The move was confirmed in advance of the Centre for Covid-19 Situation Administration meeting by the permanent secretary at the Ministry of Public Health Dr Kiattiphum Wongrajit last Wednesday as he also outlined the plan ahead until the pandemic is deemed to be at an end.
‘Under the proposed entry rules, travellers under the Test & Go scheme would no longer be required to show negative RT-PCR test results up to 72 hours before departure to the kingdom,’ he explained ahead of the meeting which endorsed the opening steps of the plan.
Still in the first or ‘combating’ phase
He described the phase right now up to April 1st next as the ‘combating phase’ when the infection rate arrivals are still expected to be higher than 3%.
This phase still sees a 10 day quarantine period in place for unvaccinated travellers and more restrictions for Sandbox type visitors.
Dr Kiattiphum suggested that this period could be extended beyond April 1st if the infection rate stays higher than 3%.
The ‘plateau’ or second phase in the government’s plan begins on April 1st with the removals of the COVID-19 PCR test before travel as announced last Friday.
However, the guidelines suggest that an infection rate of between 1% and 3% on incoming arrivals will be required.
There is still a $20,000 insurance requirement including coverage for COVID-19 but last Friday, Dr Taweesilp Visanuyothin, the key Centre for Covid-19 Situation Administration (CCSA) spokesman, suggested that this may be looked at and possibly reduced to $10,000 at some point.
The third phase after May 1st or the ‘declining’ phase will remove all testing for vaccinated passengers
In the third phase which has been called the ‘declining’ phase, all vaccinated arrivals will be allowed to enter without any further test requirements or limitations although the Thailand Pass system will be still in effect.
Unvaccinated passengers will be required to take only an antigen test on arrival.
This third phase will run from May 1st until June 30th next provided infection rates are below 1%.
Fourth phase or endemic targeted for July 1st
The plan is to have COVID-19 declared endemic by July 1st which will lead to the country returning to normal and passengers being able to arrive without prior notification through the Thailand Pass system or any requirement whatsoever beyond those which existed before the pandemic in early 2020.
This included a normal visa, visa on arrival or cash requirement to be inspected upon entry.
Most observers believe that this will be a significant rebound point for incoming traffic to the country at this point.
The Tourism Authority of Thailand (TAT) has even projected that the country could see up to 18 million visitors in 2022. This would require a sea change from the current level of foreign tourists entering Thailand.

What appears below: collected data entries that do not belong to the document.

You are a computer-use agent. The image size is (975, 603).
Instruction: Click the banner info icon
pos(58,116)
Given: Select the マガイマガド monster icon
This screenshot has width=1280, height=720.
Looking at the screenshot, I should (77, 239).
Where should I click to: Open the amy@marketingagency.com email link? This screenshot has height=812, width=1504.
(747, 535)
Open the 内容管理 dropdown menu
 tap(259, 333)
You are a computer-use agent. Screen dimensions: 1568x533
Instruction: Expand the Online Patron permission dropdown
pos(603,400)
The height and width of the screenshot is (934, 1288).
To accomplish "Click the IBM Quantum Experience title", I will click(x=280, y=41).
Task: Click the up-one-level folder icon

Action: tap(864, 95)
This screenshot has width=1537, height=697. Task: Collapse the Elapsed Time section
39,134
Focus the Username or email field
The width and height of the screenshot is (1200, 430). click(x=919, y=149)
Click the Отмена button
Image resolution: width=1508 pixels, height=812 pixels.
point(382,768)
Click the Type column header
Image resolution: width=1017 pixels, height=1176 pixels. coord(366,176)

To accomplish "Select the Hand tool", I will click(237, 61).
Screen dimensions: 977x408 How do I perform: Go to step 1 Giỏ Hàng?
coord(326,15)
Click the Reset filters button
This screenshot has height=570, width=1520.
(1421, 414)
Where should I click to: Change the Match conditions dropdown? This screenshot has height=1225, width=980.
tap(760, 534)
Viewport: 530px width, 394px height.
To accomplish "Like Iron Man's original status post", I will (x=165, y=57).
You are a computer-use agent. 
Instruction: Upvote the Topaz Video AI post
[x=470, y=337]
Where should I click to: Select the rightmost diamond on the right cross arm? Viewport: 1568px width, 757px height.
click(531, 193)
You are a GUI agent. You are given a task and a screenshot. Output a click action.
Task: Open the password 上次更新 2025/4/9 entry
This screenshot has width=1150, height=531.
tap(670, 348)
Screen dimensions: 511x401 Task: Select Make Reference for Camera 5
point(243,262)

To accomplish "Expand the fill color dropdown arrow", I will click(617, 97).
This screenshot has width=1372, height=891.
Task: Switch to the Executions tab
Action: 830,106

The latest official figures show that in January just 133,903 visitors entered Thailand compared to 230,947 in December.
Removal of Thailand Pass, the pernickety, tortuous online app to gain entry to Thailand from July 1st
Despite a sharp improvement in the operation of the Thailand Pass system which initially led to a broader reopening accompanied by a barrage of criticism amid initial glitches and unpredictable processing times for travellers on deadlines.
Travellers remain critical of the process itself and the amount of online documentation required to process an application due to its pernickety nature with an inability to save a pending application when documentation is found not to be at hand and a peculiar requirement that all PDF files must be converted to picture format for processing purposes.
Tourism engine ready for takeoff
The current situation is that many potential travellers to Thailand, just like the Emirates boss in Bangkok, Mr Al Mutaw, are still cautious about the promised July 1st date for a return to normality.
What he described as the ‘golden moment’ may well be takeoff time for the still quite dormant foreign tourism industry in the kingdom which has proved itself to be one of the main engines powering Thailand’s economy.